After two and a half years in the pickling wilderness/cucumber patch, the Jarhead blog is back.
In the time since my last post, a lot has happened. I left Sydney, moved to the UK and then moved back to Sydney again. In between, I pickled and preserved some amazing British and European ingredients, and I'll be posting some of these recipes retrospectively (possibly trying to recreate them here in Australia).
One of the best things I made while I was away was sloe gin. Sloe gin gets its name from the fruit of the prunus spinosa, otherwise known as the 'Blackthorn' plant (and not because it should be consumed slowly, nor because it's time consuming to make...but it does take a while).
I think sloes are quintessentially British. They grow wild throughout the UK, in hedgerows and in the forest. Sloes can't be eaten straight off the plant - they're tart and tannic.
Because I lived in the middle of the bustling London metropolis, Blackthorn bushes were not exactly plentiful in my area. They're not something you can buy from the major UK supermarkets either (or at least I didn't manage to find any).
When you can't get your hands on fresh sloes, it helps to have a friend with a secret stash. One of my work colleagues was visiting his family Winchester one weekend and managed to gather a sizeable haul of sloes, which he brought back to London for me. He said that he found them while hiking in the New Forest, but I assume this was code for, "I found these sloes on my sprawling country estate while wearing tweed and hunting for pheasants".
I received some good tips on making sloe gin from a tour of the Sipsmith distillery in Chiswick. The tour was run by the head distiller. While showing us their impressive copper stills, they described the process for making their sloe gin. They mentioned that it's actually a myth that you need to use a pin to prick each sloe berry before soaking the berries in gin to extract the flavour. They claimed that the best method is to freeze the sloes. This breaks the tough skins of the sloes so that when they are added to the gin and begin to defrost, all of the flavour and colour permeates through gin. Sugar is then added afterwards to taste. Sipsmith have conveniently posted some of these tips on their website.
As far as I'm aware, sloes are difficult to find in Australia as they are native to the Northern hemisphere. A good alternative for making flavoured gin would be damsons (which are small plums). You can use the same process.
Sloe Gin Recipe
- A 2 litre jar.
- 1.5 litres of good quality London dry gin. I used Southbank London Dry Gin.
- Enough sloes to fill up half of the jar.
- White sugar.
- Wash the sloes and cut or pull off any remaining stalks.
- Place sloes in a plastic bag and place in freezer overnight.

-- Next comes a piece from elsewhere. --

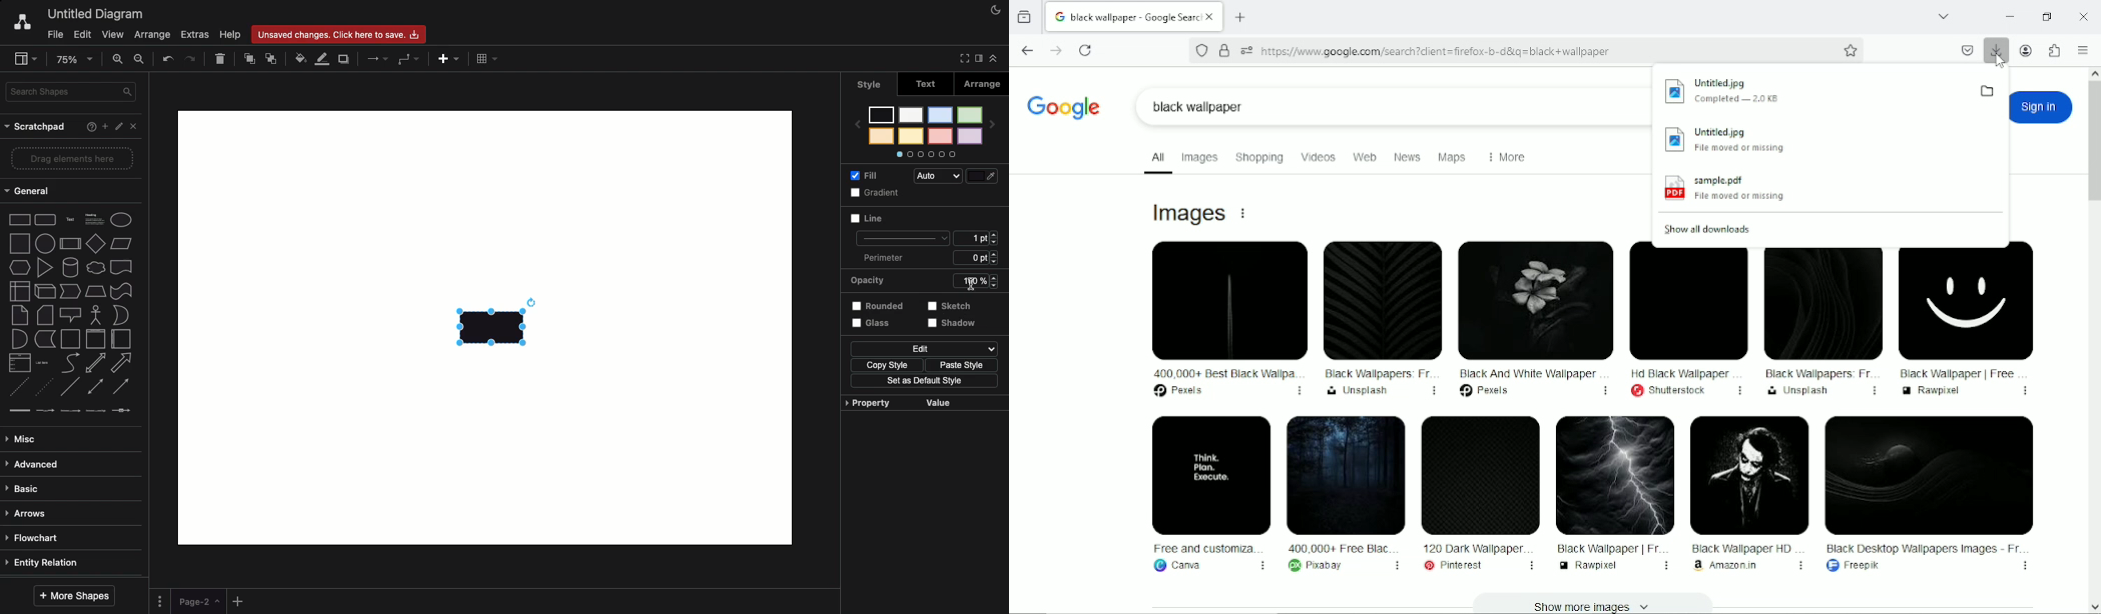 The width and height of the screenshot is (2128, 616). What do you see at coordinates (94, 268) in the screenshot?
I see `cloud` at bounding box center [94, 268].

- Place the frozen sloes into the jar, and then fill the jar up with your gin.
- Leave to macerate and infuse for at least three months, occasionally agitating the jar.
- After three months, strain the mixture and discard the sloes.
- Make a simple sugar syrup (1 part sugar to 1 part water).
- Add the sugar syrup to the strained sloe gin to taste.
- Place in old gin bottles for storage.
Sloe gin is sweet in comparison to regular gin or spirits. So I prefer to mix it with soda water (instead of tonic) and to add a squeeze of lime.